Ewan Cameron and Sub-project 68
In 1957, Scottish-born psychiatrist Donald Ewan Cameron was hired by the CIA to carry out Sub-project 68, which took place at the Allen Memorial Institute, a psychiatric hospital on the grounds of McGill University in Montreal, Canada.
By all accounts, Cameron was a madman. His experiments were designed to “de-pattern” his victims, erasing their minds and their memories, then rebuilding their personality in a manner of his choosing. To achieve this result, Cameron went to extremes.
He used drug-induced comas, at one point putting a victim in a coma for 88 days.
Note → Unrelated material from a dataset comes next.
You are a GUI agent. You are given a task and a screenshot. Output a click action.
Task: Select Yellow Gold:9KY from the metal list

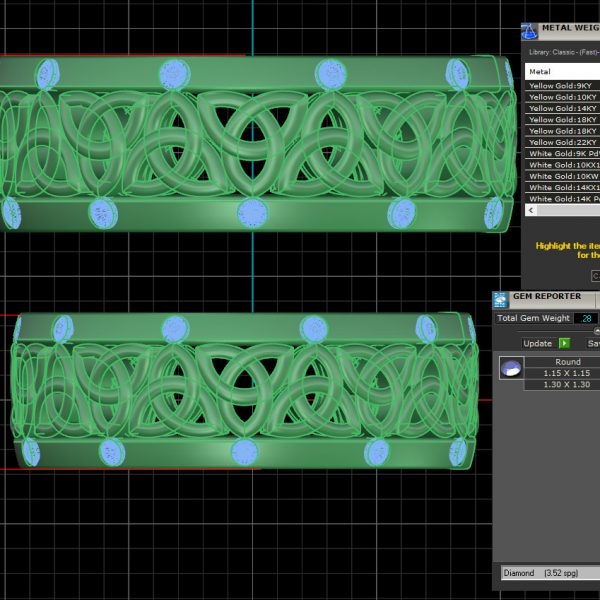coord(561,86)
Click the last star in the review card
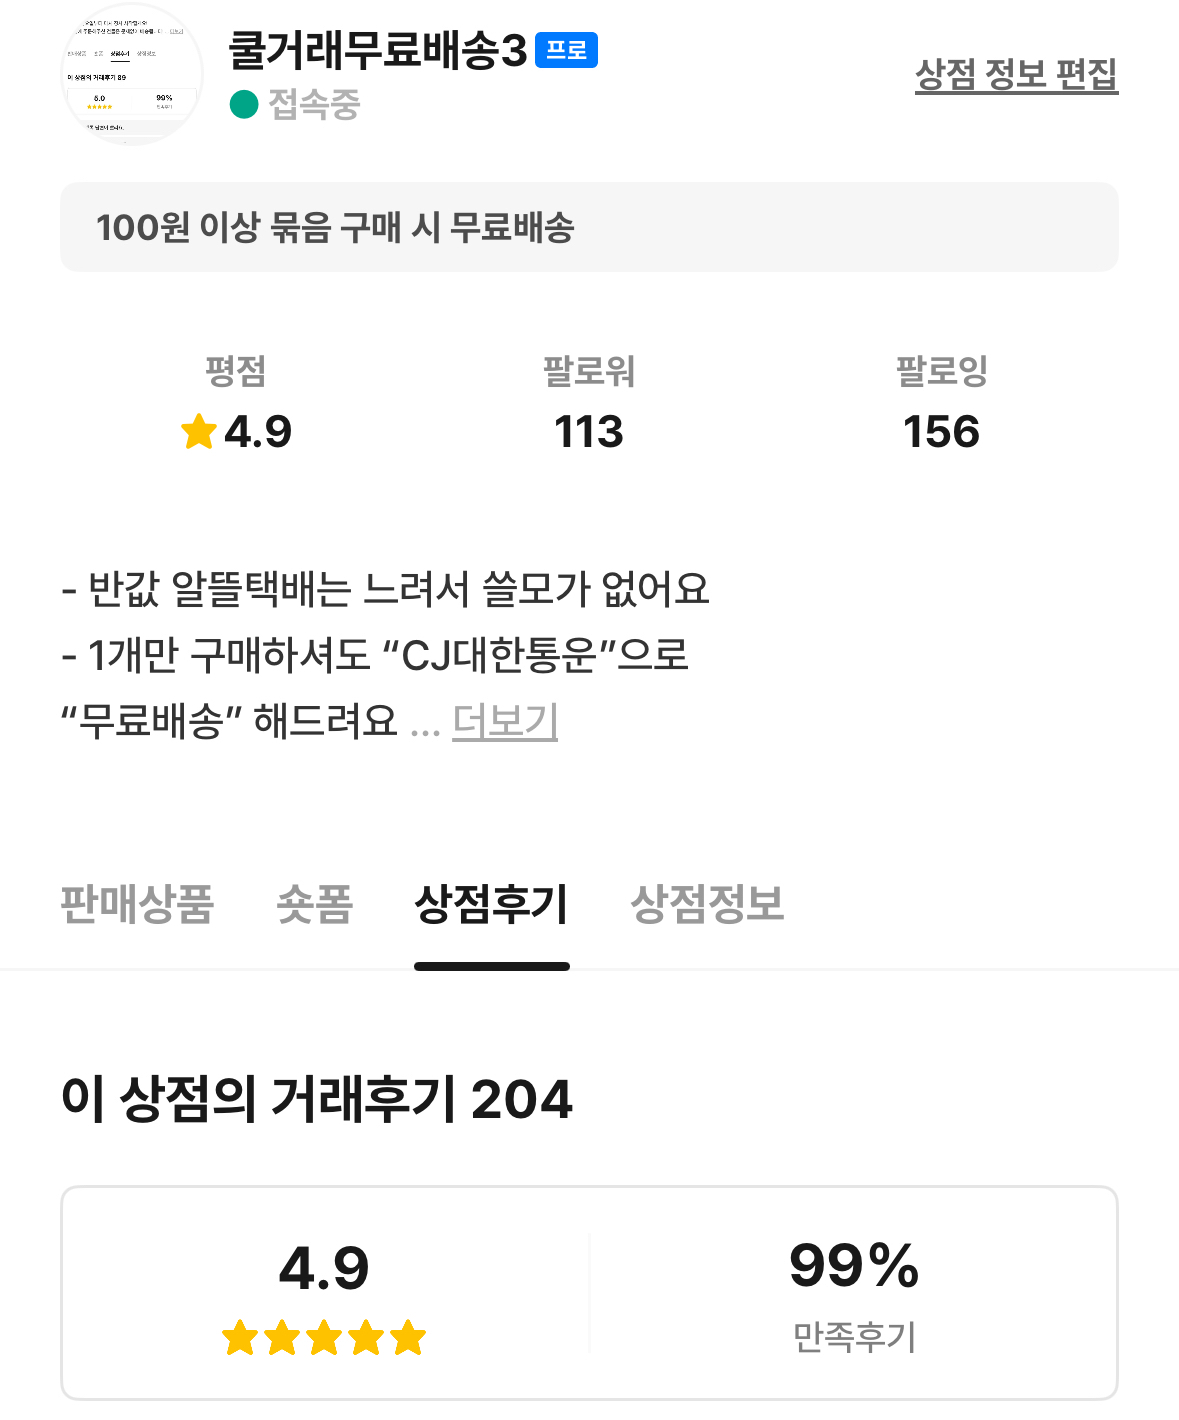Viewport: 1179px width, 1420px height. [x=408, y=1338]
He used high voltage electric shocks, often administering up to 360 shocks per person. He used isolation and sensory deprivation, locking his “patients” in specially designed sensory deprivation chambers for weeks at a time.
He also used rape and sexual abuse. In at least one case, a child in his care was filmed having sex with several high-ranking officials in the U.S. government, ostensibly to later blackmail the men into continuing funding for the program.
In 1973, CIA Director Richard Helms, concerned that the program would be found out, ordered all MK-ULTRA records destroyed. Most records were shredded.
Discovery of MK-ULTRA
However, 20,000 files were mistakenly labeled as financial records, and were stored in another building. These files survived, and were discovered in 1977.
In 1975, a Congressional committee had investigated the program, and the files served as further confirmation of its existence. No one involved was ever charged with a crime.
Many people believe that MK-ULTRA continues in some form to this day. Given the CIA’s dark criminal history, and tendency to lie about and conceal its activities, there’s little reason to believe otherwise.
It is well documented that during MK-ULTRA, numerous torture and interrogation techniques were pioneered. And it was a stated goal of the program to create mind-control slaves. Many believe that these mind control techniques were perfected.
In particular, it is believed that mind control slaves can be created through repeated sexual, verbal and psychological abuse when the subject is most vulnerable – during childhood.
Multiple personality disorder is thought to be caused by severe trauma in childhood. It is thought that multiple personalities can be created through deliberate abuse, with the goal of creating personalities for specific purposes. When successful, the victim can be “triggered” to become these separate personalities.
Now we get a little bit into (egads!) conspiracy theory. While it is documented that the CIA engaged in torture and sexual abuse of children, more than 90% of the documents related to MK-ULTRA were destroyed. There is no publicly available documentation that mind control attempts of this nature have been successful.
However, many people believe that mind control does work, and that mind control slaves are used for numerous purposes, most notably as assassins, mass murderers, and sex slaves. Individuals often thought to be victims of mind control include Sirhan Sirhan, Mark David Chapman, John Hinckley, Jr., Anna Nicole Smith, and even Britney Spears.